- GOAL OF THE EXERCISE -
Every line with the string "computer" must be copied from the entries below.
───
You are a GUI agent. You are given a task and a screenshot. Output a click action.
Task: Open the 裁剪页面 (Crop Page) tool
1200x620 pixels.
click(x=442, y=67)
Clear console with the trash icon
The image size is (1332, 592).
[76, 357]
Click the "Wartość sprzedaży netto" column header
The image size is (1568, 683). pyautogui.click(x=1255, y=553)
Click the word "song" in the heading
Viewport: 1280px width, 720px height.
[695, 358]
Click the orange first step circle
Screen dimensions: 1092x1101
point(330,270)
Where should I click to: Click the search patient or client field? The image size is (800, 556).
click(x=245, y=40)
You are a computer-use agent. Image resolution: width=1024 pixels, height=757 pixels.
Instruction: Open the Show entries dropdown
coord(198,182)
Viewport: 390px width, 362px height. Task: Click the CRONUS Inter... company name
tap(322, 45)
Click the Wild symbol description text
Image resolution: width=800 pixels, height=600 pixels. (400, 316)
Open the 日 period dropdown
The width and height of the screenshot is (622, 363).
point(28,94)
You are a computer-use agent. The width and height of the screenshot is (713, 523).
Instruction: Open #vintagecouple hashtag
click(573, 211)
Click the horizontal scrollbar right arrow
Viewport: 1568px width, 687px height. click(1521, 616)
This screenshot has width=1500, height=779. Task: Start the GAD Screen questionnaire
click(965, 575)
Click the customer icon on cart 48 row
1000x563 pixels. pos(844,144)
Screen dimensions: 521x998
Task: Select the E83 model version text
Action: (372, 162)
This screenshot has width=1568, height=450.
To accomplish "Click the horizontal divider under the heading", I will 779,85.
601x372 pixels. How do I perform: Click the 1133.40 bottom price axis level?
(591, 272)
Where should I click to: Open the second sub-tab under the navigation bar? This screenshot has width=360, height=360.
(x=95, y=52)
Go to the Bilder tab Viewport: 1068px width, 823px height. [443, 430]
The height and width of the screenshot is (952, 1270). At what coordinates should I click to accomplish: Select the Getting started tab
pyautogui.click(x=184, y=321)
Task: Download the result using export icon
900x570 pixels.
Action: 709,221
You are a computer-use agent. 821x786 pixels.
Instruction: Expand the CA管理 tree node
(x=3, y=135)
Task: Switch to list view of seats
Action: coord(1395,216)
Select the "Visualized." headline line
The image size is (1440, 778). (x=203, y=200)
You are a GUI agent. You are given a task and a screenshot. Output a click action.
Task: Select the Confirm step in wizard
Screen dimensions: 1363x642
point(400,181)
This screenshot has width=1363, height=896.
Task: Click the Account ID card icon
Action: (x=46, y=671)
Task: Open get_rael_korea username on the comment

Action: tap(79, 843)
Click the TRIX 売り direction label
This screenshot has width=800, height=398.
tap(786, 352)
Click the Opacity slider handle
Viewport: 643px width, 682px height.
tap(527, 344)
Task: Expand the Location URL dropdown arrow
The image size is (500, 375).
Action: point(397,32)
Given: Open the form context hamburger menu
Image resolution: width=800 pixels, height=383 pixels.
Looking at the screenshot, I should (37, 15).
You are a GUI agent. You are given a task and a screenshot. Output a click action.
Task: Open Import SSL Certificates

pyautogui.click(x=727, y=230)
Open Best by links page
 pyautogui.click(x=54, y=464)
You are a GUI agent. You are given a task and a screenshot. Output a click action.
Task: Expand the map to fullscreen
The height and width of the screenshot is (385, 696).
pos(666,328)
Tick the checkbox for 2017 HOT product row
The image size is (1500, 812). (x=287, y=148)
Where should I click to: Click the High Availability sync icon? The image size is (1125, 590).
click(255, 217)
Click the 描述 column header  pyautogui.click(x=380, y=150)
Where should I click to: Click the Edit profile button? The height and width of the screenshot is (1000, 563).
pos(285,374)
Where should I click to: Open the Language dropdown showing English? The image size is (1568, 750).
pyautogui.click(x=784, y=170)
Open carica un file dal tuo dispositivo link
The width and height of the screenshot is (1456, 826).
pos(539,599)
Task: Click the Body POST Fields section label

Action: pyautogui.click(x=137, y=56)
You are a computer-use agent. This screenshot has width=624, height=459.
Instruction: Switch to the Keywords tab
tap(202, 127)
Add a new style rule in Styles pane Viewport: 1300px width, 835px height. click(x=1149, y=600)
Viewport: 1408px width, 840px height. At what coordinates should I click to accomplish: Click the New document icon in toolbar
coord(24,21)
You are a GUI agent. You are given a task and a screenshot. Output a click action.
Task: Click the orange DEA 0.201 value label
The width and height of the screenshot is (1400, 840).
───
- OUTPUT BELOW -
You are a computer-use agent. Image resolution: width=1024 pixels, height=757 pixels.
You are a computer-use agent. The width and height of the screenshot is (713, 523).
You are a computer-use agent. 821x786 pixels.
You are a computer-use agent. This screenshot has width=624, height=459.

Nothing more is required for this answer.